DOCUMENT EXTRACT -
_ _ _ _

Heart doc doesn’t miss a beat with hi-tech op


A Panorama heart specialist and his team are becoming leading experts on the continent in the use of a groundbreaking new technique that uses cold to treat a common cardiac rhythm disorder.

Dr Razeen Gopal, a cardiac electrophysiologist, and his team at the Cape Town Atrial Fibrillation Centre at Mediclinic Panorama have performed in excess of 350 cryoballoon ablation procedures to treat atrial fibrillation (AF).

Dr Gopal sees five patients a week and is booked until the end of the year to perform the procedure. He marvels at how they have been able to perform so many procedures within four years in Cape Town.

AF, an irregular rhythm affecting the heart’s upper chambers (atria), is the most common heart rhythm disorder and affects one in eight people over the age of 60, but, increasingly, said Dr Gopal, it also affects younger people.

“Due to extra electrical signals entering particularly the left upper chamber, the atria may contract at a fast, but chaotic rate of 150 to 200 beats per minute, instead of regular 60 to 90 beats per minute,” said Dr Gopal.

_ _ _ _

RECORDED INFORMATION -
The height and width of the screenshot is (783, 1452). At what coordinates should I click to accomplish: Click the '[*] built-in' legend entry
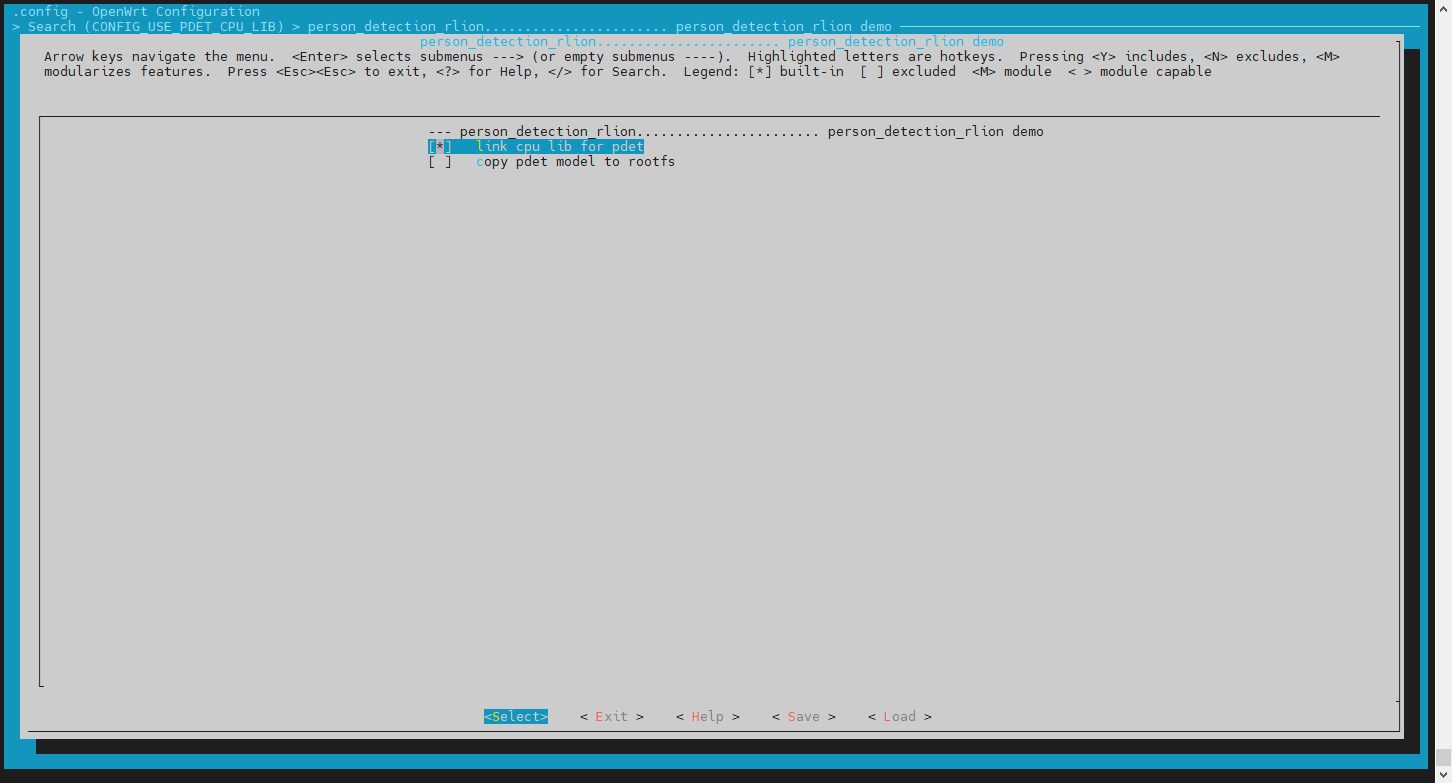[x=795, y=72]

_ _ _ _

DESCRIPTION OF THE TASK -
Continue the news article about Dr. Gopal's cryoballoon treatment for atrial fibrillation, starting after its last sentence.

TASK RESULT -
The irregular beat could disrupt blood flow in the upper chambers, leading to pooling and clotting of blood and resulting in a stroke, said Dr Gopal.

Ablations are performed where freezing energy is transmitted to each vein mouth selectively through a highly sophisticated balloon.

Dr Gopal said they accessed the heart through a puncture in the patient’s groin, inserting the balloon with a catheter to the heart. Once the balloon is in the left side of the heart, the balloon is filled with liquid nitrogen, which cools it to about minus 60 degrees Celsius.

The intense cold eradicates the signals causing the irregular heart rhythms.

The technology, said Dr Gopal, had the added advantage of hardly, if ever, causing additional rhythm disturbances from lesions forming, as in the case of radio-frequency ablation.

AF can be particularly risky for people with a history of stroke, diabetes, hypertension or those older than 65.

And persistent AF can lead to heart failure, since the pumping chambers (ventricles) cannot contract effectively at a constant high rate.

AF is associated with symptoms of fatigue, shortness of breath, listlessness, palpitations, chest discomfort, fainting and lightheadedness and reduces quality of life.

Dr Gopal works alongside specialist cardiac anaesthesiologists, clinical technologists, dedicated lab staff and radiographers and specialist arrhythmia nurses.

Megan Afrika, 36, from Kuils River is living proof that the cryoballoon ablation procedure has helped her. She said that she was referred to Dr Gopal by her cardiologist, and she says he has changed her life.

Ms Afrika said that due to her atrial fibrillation, Dr Gopal had placed her on medication to see if it would control it and it did.

“He said if the medication worked it means that they will have to do the procedure as he would not want to keep me on medication forever.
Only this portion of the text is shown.